During one of these "brain dump" sessions, one of my brilliant colleagues recalled Neal Shusterman's stand alone novel Dry as a potential excerpt for our first essential question of our newest unit. I bolted out of the room to go to a ENG 3 teacher's room to snag the book, dip back into our PLC and hand the book to Mrs. Swan so she can hunt down the passage. At the same time, another colleague is discussing potential excerpts for independent practice for our scholars to use after our model and an IC is examining my classroom library for other potential excerpts to fit into our overall unit. Suddenly, there is a stack of three books next to me and Mrs. Swan has found the passage she had in mind. As she reads, we listen intently with the context of our essential question 1: how does context/environment inform social norms? Together, the seven of us discuss the passage, examine the text evidence we typed while she read, consider other suggestions, shorten the passage, and settle on pages 12 and 13 from Dry to model our short answer response.
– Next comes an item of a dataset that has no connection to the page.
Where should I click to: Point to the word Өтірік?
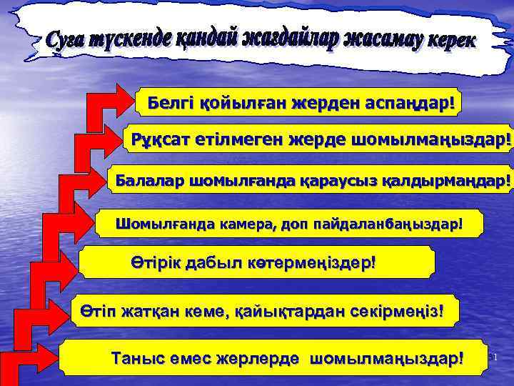point(156,262)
From there, two colleagues collectively draft a model paragraph response as reference.


At this point, I have two options: I can use the example paragraph to show my scholars what I am looking for, or I can read through it to assess what we are looking for collectively and then write with my scholars.


I choose option two.

And here's why:

1. Each class period is independent from another and might observe something different, like selecting different text evidence.
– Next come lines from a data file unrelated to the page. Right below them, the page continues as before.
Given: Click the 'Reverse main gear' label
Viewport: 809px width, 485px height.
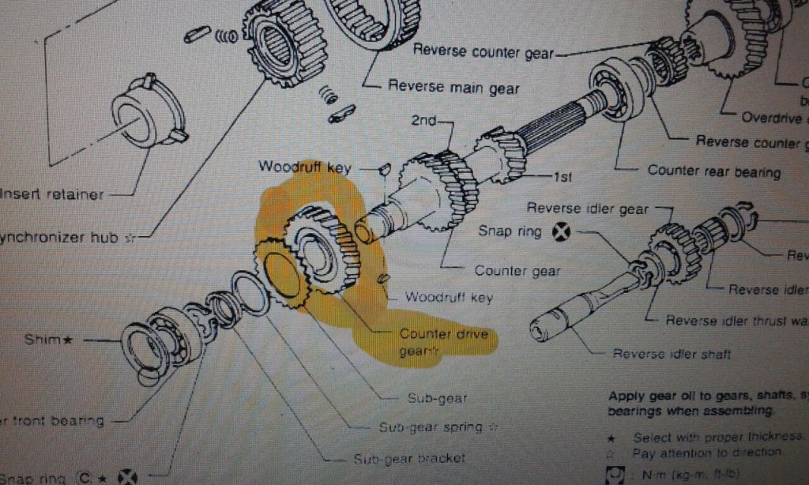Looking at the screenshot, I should coord(453,87).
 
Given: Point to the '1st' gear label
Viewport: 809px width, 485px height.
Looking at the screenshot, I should coord(563,177).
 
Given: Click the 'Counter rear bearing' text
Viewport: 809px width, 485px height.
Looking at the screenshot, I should coord(713,171).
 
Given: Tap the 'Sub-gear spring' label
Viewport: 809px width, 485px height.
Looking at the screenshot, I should coord(431,427).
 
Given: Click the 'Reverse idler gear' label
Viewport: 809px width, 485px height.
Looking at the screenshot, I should coord(587,209).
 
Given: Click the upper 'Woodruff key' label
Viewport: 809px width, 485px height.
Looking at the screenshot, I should coord(304,167).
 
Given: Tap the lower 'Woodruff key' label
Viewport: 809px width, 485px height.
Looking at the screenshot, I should coord(449,297).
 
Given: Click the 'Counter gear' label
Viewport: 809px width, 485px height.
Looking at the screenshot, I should coord(517,270).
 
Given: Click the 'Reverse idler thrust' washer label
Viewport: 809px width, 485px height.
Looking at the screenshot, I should coord(735,320).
2. The act of actually handwriting ideas and crossing out the unnecessary words or moving one clause is the manual practice of revision, one of the most important skills we must teach.

3. With the help of a doc camera, scholars are able to actually see my hand hesitate when thinking of a word or scratch out a word when I change my mind.

4. I model how to label each sentence in the margins (TS = topic sentence, C = context of plot, TE = text evidence, and Ex = explain) to ensure that my response provides a complete answer to the prompt.

5. Scholars are able to partake in this writing process by selecting the text evidence, completing sentences that their peers start, listening to me reread and suggesting what to cut, hearing me think aloud about why I bracket "ing" in the quote, questioning if I can start a sentence with 'Because' which leads me to discuss dependent clauses authentically.



Below is just one of the paragraphs my classes wrote together. Their investment in this paragraph is authentic because we wrote it collectively without judgement of misspellings, of syntax, or of the mental blocks we experienced. As we wrote, (me in my notebook under the doc camera and them in their notebooks copying down our paragraph as it comes to life) I gently reminded them that this is our first draft after we had deconstructed the prompt and written our brainstorm. Once the first draft is done, we immediately go back and begin to ask ourselves all the revision questions (that's the blue pen you see marking through words and moving clauses); together we argue why lines should be cut, where it sounds disjointed, and offer solutions.

I leave it messy like you see here so they can begin to embrace the messiness of writing. We will revise the paragraph again using an amazing technique called Topic Strings (more on this to come in a later blog) and the revision decisions will be made collectively as a community. It is hard work to develop a community of readers and writers. But wow is it more than worth it when they begin to find their own confidence to share ideas without fear of being wrong when being wrong is a built in part of the writing process.


So write in front of your scholars. Literally, pen to paper. Revise with them. Don't overanalyze your handwriting. Who cares if you misspell a word? Ask if you aren't sure of a spelling. Let them join you in your writing process so that it becomes their process as well.


Give your scholars space to grow, be patient, be kind, and be authentic.